To verify whether the point (1,–2) is on the line l, we substitute $x = 1$ and $y = -2$ into the original equation:

1. Substitute into $x - 3y - 6 = 0$: $$1 - 3(-2) - 6 = 1 + 6 - 6 = 1 \neq 0$$ Therefore, the left-hand side (LHS) does not equal the right-hand side (RHS), confirming that the point (1,–2) is not on the line l.

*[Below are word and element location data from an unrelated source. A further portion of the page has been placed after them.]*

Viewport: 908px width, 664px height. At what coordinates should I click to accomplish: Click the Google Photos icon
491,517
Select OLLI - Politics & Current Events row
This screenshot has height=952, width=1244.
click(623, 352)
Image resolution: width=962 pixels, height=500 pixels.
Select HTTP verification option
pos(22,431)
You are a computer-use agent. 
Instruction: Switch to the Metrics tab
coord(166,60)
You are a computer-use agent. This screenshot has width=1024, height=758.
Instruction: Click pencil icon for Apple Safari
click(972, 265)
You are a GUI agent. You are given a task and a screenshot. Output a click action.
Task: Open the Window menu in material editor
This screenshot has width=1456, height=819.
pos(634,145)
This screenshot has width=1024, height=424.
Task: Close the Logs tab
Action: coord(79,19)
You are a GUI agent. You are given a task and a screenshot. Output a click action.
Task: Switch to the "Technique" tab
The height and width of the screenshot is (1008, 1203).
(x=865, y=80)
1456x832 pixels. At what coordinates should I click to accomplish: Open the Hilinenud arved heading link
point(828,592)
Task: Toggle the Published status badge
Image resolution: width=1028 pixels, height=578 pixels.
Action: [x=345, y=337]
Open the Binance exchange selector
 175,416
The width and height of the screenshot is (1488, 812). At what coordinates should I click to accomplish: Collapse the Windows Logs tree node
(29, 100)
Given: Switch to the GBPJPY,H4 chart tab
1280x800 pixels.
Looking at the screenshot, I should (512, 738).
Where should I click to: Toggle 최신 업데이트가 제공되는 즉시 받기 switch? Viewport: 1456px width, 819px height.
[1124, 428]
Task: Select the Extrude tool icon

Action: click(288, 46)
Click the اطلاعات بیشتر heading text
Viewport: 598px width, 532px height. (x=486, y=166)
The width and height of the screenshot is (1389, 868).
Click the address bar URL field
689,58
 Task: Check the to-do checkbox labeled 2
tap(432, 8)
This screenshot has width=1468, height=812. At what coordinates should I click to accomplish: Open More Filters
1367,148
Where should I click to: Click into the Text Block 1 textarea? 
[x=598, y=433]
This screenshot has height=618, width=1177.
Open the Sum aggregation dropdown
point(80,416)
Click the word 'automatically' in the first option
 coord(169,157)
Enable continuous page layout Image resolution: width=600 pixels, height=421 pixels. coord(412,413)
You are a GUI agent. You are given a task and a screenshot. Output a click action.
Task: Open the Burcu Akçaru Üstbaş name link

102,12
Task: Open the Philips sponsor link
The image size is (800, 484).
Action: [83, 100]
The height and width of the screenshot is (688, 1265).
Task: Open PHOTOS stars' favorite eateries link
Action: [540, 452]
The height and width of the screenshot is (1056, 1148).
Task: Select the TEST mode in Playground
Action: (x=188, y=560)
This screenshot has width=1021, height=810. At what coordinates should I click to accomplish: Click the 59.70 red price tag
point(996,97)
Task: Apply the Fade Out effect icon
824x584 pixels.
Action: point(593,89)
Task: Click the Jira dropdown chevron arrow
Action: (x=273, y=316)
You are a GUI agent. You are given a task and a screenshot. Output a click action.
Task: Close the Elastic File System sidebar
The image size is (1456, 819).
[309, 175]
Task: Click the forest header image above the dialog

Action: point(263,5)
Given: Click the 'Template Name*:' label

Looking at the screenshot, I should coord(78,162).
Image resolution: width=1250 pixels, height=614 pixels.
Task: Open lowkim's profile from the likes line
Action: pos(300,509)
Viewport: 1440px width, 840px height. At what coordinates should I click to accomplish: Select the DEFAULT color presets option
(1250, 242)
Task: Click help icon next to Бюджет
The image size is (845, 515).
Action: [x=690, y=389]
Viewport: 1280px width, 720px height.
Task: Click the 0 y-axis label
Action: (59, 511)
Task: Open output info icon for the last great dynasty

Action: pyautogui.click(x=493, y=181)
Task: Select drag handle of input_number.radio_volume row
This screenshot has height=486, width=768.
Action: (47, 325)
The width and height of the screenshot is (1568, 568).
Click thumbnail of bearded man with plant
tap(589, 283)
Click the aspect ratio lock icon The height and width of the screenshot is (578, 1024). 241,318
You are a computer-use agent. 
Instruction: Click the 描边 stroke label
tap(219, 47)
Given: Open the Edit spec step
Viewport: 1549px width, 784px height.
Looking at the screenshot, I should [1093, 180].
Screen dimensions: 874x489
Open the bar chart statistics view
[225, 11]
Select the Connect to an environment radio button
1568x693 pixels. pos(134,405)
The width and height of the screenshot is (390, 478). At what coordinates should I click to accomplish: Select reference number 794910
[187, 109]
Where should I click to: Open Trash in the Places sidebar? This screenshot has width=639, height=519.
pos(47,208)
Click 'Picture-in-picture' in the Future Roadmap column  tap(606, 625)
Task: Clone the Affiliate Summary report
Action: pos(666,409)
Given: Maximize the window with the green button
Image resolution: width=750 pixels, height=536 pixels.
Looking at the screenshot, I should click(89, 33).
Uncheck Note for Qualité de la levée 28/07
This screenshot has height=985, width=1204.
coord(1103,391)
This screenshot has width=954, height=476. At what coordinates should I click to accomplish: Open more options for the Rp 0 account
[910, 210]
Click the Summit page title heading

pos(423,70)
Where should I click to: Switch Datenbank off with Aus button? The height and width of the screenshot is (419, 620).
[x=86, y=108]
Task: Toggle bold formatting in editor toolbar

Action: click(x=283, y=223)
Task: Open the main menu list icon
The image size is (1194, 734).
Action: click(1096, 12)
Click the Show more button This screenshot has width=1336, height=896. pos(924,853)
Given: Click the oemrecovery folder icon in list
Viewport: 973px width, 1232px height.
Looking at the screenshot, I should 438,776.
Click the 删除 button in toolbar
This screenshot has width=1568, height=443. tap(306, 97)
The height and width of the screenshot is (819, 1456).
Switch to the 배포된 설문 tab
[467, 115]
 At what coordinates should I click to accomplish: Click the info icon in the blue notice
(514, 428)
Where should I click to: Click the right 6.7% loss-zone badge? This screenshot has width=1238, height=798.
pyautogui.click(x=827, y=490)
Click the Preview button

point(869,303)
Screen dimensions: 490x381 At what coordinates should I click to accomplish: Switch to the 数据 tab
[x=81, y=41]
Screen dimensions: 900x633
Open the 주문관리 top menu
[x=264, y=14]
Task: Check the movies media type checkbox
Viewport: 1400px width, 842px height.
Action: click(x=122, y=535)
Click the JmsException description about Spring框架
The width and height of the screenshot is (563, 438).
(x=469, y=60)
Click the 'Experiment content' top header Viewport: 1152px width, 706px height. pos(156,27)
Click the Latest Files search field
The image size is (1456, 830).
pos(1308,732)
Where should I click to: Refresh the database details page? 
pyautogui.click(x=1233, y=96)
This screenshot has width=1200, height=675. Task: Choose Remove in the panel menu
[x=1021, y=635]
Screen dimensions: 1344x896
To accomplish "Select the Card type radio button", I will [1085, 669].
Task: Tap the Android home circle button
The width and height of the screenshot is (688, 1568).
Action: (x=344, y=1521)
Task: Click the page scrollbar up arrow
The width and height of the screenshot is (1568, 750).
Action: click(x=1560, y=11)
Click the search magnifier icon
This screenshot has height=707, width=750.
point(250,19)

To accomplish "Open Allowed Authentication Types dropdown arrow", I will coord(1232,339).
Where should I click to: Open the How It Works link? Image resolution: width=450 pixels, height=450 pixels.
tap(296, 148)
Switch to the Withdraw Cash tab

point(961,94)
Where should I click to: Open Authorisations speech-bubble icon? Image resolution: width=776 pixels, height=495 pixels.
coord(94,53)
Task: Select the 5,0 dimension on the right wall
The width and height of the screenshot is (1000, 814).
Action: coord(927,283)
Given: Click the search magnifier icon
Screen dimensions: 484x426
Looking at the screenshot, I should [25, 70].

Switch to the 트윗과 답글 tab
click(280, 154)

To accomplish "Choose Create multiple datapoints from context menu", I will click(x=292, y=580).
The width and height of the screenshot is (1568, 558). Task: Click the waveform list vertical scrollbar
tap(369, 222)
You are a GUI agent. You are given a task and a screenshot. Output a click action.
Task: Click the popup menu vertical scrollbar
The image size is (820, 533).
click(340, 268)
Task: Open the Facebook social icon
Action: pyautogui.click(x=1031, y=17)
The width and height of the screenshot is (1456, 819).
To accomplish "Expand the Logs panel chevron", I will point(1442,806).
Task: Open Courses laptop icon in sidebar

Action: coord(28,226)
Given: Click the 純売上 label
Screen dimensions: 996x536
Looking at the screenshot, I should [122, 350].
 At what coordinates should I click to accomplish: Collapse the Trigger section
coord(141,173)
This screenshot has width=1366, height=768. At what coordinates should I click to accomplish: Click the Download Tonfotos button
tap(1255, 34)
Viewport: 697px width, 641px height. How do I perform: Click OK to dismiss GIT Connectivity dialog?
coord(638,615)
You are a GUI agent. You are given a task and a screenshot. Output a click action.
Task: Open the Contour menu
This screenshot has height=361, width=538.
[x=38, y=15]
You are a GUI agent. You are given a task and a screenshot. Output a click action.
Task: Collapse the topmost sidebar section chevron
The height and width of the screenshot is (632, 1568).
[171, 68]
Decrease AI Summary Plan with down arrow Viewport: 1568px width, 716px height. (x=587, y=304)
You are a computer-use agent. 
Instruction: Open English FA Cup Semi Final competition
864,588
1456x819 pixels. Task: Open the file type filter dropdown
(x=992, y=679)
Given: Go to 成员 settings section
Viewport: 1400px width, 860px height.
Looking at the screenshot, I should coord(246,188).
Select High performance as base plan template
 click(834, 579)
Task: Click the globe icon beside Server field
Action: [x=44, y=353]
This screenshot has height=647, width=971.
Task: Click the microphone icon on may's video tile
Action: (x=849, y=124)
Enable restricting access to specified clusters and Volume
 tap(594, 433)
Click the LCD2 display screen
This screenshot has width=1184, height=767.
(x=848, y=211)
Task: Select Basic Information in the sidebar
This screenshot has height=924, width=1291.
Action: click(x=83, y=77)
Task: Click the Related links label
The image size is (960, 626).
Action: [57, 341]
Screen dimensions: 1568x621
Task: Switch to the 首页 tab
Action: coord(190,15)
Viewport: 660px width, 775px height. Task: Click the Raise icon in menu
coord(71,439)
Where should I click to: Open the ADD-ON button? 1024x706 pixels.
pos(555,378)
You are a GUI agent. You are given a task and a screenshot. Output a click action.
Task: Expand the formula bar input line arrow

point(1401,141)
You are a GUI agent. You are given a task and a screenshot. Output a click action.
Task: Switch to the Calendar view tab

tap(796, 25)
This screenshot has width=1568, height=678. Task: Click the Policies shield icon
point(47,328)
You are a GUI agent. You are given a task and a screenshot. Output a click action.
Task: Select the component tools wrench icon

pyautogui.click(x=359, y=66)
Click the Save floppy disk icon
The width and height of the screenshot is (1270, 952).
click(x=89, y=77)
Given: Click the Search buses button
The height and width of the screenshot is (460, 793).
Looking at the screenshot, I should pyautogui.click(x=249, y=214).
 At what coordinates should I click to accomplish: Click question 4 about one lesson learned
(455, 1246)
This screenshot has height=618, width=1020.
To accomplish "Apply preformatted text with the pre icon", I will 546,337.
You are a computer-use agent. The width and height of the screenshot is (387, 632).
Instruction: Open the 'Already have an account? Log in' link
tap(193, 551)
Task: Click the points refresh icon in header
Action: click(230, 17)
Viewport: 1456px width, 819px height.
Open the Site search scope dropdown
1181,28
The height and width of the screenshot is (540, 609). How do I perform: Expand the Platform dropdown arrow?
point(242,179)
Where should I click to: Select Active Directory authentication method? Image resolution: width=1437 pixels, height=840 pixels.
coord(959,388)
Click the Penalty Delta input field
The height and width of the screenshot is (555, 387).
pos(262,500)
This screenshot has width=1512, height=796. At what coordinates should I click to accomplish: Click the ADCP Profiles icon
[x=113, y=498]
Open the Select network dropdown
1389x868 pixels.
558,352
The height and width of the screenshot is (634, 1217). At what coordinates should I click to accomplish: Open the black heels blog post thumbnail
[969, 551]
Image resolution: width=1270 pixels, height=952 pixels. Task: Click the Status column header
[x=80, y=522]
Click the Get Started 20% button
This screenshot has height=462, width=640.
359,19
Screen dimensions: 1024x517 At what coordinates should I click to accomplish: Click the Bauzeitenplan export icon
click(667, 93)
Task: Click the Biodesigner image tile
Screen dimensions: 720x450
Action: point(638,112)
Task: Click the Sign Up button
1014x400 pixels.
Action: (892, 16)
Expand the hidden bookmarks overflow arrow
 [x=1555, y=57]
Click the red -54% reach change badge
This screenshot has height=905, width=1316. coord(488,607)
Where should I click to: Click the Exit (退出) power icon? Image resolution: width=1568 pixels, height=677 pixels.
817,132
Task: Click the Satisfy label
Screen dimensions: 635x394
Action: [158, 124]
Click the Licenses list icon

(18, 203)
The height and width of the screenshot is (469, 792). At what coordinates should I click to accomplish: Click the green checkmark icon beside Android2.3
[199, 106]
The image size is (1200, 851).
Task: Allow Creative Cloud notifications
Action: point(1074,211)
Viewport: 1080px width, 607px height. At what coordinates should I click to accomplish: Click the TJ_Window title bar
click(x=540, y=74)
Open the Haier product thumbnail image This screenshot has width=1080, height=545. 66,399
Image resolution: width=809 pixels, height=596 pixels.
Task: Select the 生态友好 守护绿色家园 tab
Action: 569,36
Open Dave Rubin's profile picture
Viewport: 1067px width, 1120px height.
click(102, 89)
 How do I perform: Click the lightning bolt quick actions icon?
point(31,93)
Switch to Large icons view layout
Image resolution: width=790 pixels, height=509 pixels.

Since line k is parallel to line l, it has the same slope:

• Slope of line k: $m = \frac{1}{3}$.

To find the equation of line k which passes through the point (1,–2), we can use the point-slope form:

1. Using the point-slope formula: $$y - y_1 = m(x - x_1)$$ Substituting $m = \frac{1}{3}$, $x_1 = 1$, and $y_1 = -2$ gives: $$y + 2 = \frac{1}{3}(x - 1)$$ Simplifying: $$y + 2 = \frac{1}{3}x - \frac{1}{3}$$ Thus: $$y = \frac{1}{3}x - \frac{7}{3}$$ Alternatively, in standard form, we can arrange it as: $$x - 3y - 7 = 0.$$ Therefore, the equation of the line k is either $y = \frac{1}{3}x - \frac{7}{3}$ or $x - 3y - 7 = 0$.